§ Records for this task:
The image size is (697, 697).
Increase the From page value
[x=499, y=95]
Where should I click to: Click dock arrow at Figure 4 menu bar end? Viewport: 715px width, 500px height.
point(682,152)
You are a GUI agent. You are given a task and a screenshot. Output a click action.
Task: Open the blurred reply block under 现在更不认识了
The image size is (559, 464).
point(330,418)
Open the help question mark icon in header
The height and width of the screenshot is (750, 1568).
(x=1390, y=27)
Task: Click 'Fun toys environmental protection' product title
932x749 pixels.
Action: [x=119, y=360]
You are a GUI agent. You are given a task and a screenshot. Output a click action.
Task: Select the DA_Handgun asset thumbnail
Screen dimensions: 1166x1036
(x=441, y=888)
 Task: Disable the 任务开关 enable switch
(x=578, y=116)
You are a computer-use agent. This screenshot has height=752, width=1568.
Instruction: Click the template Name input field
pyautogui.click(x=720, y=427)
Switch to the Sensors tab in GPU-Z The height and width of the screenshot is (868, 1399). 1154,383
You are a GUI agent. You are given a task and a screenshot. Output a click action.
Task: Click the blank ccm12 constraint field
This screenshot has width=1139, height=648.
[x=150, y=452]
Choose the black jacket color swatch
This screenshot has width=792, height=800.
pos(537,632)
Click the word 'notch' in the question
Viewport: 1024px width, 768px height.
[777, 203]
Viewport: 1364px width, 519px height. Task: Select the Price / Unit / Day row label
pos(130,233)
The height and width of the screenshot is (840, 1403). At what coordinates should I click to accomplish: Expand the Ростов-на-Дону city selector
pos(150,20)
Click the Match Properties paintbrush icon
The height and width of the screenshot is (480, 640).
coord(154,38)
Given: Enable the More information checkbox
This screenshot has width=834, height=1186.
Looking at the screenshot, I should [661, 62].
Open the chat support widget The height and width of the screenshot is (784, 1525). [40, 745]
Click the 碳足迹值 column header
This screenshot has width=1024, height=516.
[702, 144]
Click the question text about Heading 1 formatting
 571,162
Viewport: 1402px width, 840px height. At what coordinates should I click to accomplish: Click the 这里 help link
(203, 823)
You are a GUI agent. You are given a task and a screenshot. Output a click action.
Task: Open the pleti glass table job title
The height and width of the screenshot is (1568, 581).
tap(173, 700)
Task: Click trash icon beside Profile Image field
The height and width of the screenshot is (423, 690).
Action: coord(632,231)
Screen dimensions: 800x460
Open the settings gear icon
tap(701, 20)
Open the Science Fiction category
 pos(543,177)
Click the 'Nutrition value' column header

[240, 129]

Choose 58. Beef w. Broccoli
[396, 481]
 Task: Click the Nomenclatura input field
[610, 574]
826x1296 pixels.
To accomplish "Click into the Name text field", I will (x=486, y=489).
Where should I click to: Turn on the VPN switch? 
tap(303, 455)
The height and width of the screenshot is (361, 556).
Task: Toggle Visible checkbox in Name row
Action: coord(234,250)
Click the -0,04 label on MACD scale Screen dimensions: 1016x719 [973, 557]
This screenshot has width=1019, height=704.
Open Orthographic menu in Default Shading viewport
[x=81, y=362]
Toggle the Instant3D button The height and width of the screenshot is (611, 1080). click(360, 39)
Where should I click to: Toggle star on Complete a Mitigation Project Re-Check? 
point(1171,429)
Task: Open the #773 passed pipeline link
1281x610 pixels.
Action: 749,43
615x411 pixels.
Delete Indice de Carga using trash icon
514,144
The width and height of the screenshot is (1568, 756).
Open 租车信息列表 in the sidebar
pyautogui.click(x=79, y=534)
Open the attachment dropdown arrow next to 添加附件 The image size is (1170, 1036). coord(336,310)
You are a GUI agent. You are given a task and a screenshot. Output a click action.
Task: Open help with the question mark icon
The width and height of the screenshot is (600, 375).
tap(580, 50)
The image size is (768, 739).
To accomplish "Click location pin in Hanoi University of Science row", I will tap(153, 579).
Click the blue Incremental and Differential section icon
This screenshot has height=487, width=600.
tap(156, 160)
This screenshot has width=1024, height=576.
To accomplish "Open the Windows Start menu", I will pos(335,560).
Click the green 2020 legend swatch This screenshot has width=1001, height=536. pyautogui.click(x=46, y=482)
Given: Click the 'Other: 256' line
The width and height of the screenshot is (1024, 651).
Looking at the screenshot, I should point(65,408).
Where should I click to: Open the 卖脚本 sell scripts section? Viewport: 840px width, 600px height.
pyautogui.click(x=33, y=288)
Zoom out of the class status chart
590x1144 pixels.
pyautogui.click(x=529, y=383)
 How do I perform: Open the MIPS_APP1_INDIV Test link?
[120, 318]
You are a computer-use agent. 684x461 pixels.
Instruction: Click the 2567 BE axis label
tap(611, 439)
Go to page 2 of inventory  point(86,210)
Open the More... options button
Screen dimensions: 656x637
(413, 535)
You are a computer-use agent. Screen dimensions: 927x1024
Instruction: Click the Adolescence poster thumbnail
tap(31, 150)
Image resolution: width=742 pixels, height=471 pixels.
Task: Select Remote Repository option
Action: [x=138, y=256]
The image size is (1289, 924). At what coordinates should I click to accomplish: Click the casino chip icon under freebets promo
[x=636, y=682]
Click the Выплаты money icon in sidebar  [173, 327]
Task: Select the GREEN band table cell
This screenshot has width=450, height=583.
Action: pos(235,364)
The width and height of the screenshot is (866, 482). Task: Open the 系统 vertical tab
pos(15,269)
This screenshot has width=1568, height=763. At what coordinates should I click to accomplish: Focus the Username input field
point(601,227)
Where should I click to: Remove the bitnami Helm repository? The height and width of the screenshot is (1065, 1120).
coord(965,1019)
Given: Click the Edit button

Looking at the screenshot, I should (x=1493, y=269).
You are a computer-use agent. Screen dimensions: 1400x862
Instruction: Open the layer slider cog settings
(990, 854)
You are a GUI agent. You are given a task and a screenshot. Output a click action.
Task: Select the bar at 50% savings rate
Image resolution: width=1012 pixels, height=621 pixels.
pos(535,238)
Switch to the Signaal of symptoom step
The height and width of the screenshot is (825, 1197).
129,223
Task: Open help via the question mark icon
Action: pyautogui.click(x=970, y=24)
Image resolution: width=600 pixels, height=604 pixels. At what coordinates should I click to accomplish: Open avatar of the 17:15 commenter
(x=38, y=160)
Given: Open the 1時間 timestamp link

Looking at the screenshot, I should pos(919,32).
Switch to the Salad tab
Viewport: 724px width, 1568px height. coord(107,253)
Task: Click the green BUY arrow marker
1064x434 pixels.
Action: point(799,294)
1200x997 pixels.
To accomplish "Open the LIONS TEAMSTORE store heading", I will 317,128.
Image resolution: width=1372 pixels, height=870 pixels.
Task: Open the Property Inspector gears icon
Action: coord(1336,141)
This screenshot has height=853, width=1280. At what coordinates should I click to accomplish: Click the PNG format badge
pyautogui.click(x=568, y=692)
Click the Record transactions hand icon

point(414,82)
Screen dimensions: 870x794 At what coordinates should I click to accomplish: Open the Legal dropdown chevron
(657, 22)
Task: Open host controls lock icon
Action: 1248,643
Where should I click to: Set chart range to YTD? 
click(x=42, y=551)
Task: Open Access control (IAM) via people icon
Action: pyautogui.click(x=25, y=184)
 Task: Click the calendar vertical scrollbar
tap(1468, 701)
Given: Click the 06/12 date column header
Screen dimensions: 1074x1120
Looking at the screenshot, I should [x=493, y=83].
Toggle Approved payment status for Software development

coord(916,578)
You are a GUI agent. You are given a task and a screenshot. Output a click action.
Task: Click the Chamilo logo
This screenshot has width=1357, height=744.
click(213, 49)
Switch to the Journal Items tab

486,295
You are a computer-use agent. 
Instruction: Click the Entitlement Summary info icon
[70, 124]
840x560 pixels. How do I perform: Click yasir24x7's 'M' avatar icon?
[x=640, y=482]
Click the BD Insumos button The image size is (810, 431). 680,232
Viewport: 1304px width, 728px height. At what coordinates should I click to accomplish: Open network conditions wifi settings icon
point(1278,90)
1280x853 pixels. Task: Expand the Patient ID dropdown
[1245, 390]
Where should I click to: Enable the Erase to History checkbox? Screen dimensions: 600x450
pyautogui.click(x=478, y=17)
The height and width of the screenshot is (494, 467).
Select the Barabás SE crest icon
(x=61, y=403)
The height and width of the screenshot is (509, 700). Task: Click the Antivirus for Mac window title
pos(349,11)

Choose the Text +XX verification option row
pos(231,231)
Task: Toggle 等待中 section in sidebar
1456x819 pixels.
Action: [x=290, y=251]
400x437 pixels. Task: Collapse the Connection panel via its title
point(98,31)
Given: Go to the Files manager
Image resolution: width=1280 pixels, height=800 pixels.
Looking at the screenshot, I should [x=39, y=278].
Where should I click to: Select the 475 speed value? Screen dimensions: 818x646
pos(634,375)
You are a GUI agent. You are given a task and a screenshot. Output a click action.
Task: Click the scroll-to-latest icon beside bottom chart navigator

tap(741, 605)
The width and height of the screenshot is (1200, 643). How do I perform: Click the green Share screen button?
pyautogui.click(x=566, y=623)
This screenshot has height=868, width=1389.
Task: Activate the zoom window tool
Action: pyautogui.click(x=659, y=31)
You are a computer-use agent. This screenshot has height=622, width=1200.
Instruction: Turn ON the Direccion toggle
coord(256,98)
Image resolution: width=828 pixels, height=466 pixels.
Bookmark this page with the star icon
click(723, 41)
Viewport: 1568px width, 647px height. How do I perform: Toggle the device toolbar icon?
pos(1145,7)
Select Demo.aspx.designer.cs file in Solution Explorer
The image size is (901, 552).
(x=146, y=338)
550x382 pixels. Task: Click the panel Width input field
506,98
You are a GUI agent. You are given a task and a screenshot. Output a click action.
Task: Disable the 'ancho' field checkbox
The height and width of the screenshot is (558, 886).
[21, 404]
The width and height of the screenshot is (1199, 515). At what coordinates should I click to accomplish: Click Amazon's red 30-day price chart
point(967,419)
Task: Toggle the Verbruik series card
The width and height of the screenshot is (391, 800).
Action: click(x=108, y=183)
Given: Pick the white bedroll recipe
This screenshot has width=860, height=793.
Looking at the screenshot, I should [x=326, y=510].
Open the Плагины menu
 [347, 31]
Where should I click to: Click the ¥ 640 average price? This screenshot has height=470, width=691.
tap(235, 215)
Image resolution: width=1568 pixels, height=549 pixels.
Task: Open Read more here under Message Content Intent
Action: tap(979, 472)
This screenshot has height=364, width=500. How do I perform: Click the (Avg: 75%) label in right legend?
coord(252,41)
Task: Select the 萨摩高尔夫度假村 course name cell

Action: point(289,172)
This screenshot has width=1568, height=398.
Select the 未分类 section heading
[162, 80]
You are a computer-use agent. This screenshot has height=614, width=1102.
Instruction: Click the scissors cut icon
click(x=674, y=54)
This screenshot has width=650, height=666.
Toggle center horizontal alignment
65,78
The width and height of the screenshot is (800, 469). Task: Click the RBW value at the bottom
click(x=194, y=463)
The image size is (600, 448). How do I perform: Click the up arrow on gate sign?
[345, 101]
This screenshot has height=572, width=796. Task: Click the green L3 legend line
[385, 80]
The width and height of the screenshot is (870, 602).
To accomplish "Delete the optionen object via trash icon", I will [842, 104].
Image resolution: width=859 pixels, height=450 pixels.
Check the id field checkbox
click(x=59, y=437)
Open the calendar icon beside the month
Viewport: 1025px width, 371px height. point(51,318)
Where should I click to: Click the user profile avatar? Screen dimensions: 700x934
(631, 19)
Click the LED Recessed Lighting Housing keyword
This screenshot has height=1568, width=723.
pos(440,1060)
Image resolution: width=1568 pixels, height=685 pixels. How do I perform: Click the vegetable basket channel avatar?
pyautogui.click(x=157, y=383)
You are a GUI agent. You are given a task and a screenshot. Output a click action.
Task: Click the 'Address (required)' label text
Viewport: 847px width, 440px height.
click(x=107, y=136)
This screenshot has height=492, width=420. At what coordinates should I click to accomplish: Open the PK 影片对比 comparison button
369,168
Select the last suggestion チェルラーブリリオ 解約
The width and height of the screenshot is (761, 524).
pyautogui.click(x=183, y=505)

§ Exercise: The answer must be a single number: how many lines of the entries contain "swatch".

§ Solution for this task: 2